The Law and Engineering

Tim ProcterDue Diligence

R2A / Due Diligence / The Law and Engineering

The notion of engineering due diligence has expanded into Australian society, gradually displacing pure risk management as the ultimate aim of engineering decision-making. Numerous national and state-based laws have moved from mandating risk assessments to imposing specific duties to exercise due diligence, in health and safety, environmental protection and other areas.

However, some standards and other non-mandated guidelines, regardless of legislated and common law precaution-based (SFAIRP) requirements and judgments (the laws of man), still promulgate approaches requiring the ‘scientific’ (ALARP) measurement and comparison of risk. This is presumably done with the view that risk can be examined and dissected as part of the laws of nature. Engineering and legal practitioners find themselves caught between these competing paradigms.

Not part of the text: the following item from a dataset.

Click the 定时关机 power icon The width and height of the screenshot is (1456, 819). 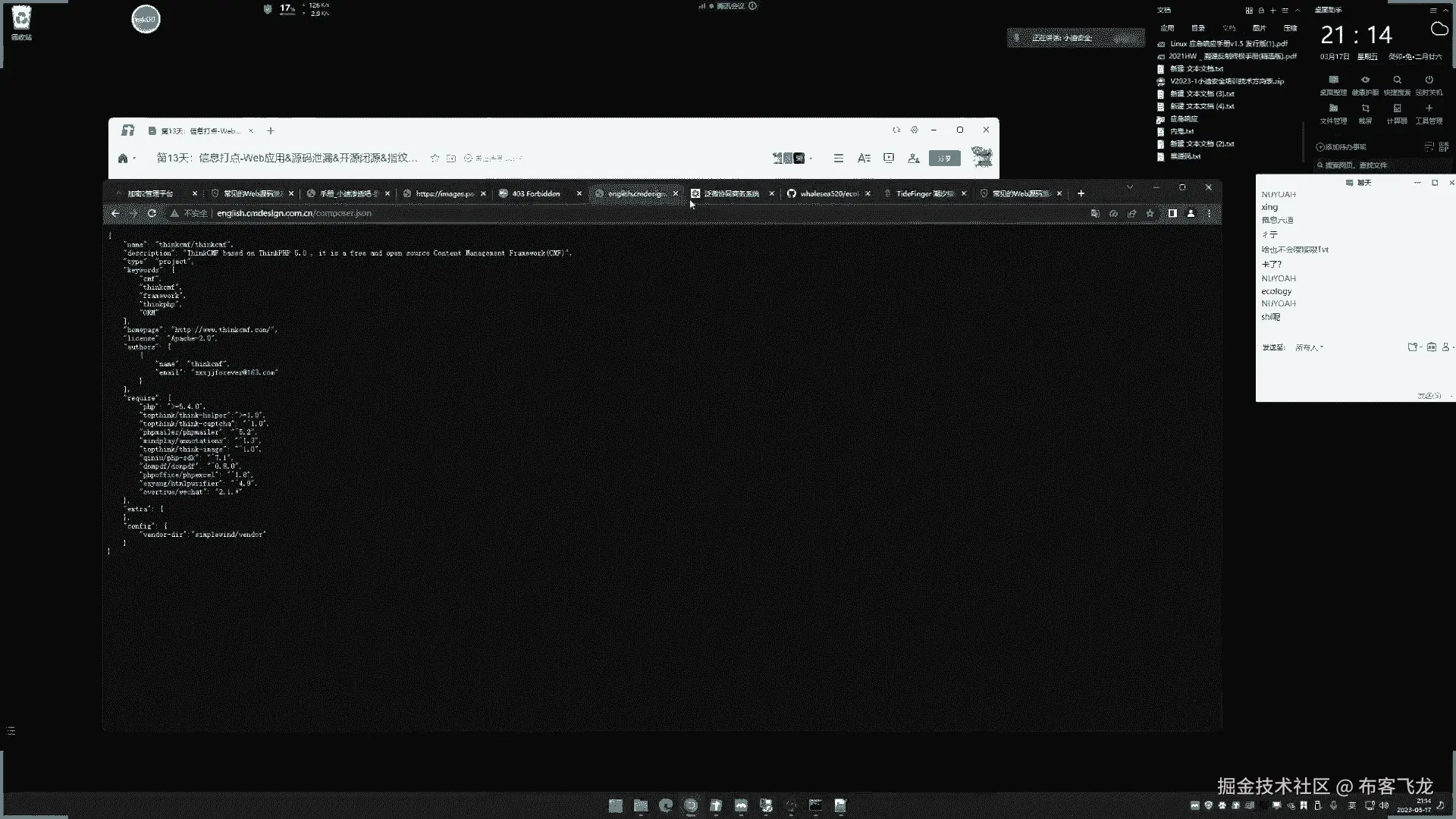click(x=1429, y=80)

An egalitarian society like Australia desires to ensure fairness amongst its citizens. One outcome of this view is that no one should be inequitably exposed to risk, and certainly not for the benefit of others. Being a free society, an individual can choose to be ‘riskier’, but this should be a matter of personal choice, not economic necessity.

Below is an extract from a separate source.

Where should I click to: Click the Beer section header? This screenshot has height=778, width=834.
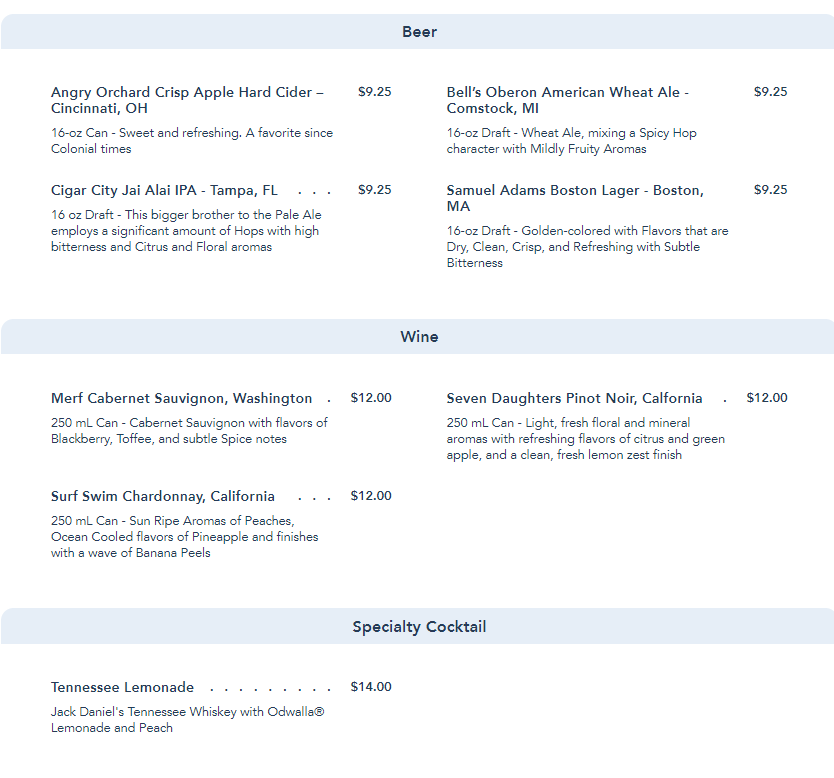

Risk equity can be demonstrated in two key ways. One is a scientific exercise that sets and complies with a maximum level of risk to which any person may be exposed. This requires detailed modelling of potential event sequences and comparison to a predetermined maximum acceptable level of risk.

The second provides a minimum level of precaution (i.e. protection from risk) for all persons exposed to the undesired outcomes. This minimum level is generally demonstrated in recognised good practice, i.e. precautions considered reasonable by virtue of their implementation in similar situations.

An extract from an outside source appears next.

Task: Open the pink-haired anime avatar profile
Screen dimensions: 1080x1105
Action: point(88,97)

Pre-event, both methods conceptually provide for equal risk outcomes. However, post-event, only the minimum precaution equity approach can be tested objectively – either the precaution was in place or it was not. The maximum risk level equity approach is problematic to justify on a number of levels.

The courts, reflecting Australia’s societal desire for fairness, established the precautionary approach in the common law duty of care. Post-event, the courts test whether all reasonable steps were taken to avoid damage to people. This long-established approach considers both precautionary risk equity and financial efficiency in determining what precautions, for any particular event, were reasonable.

Unlike the courts, engineers and lawyers don’t have the benefit of hindsight in determining what is reasonable. Decisions must be made, with business, safety, societal and environmental implications, to address any number of potential events. These often include complex issues with valid but irresolvable competing stakeholder points of view.

Due diligence engineering expands the courts’ ‘equal minimum level of precaution’ principle to a pre-event precaution-based decision-making philosophy incorporating the requirements of both science (the laws of nature) and society (the laws of man). This philosophy allows engineers and lawyers to together cut the Gordian knot that has developed when decision-making at the complex interface of physical and social infrastructure.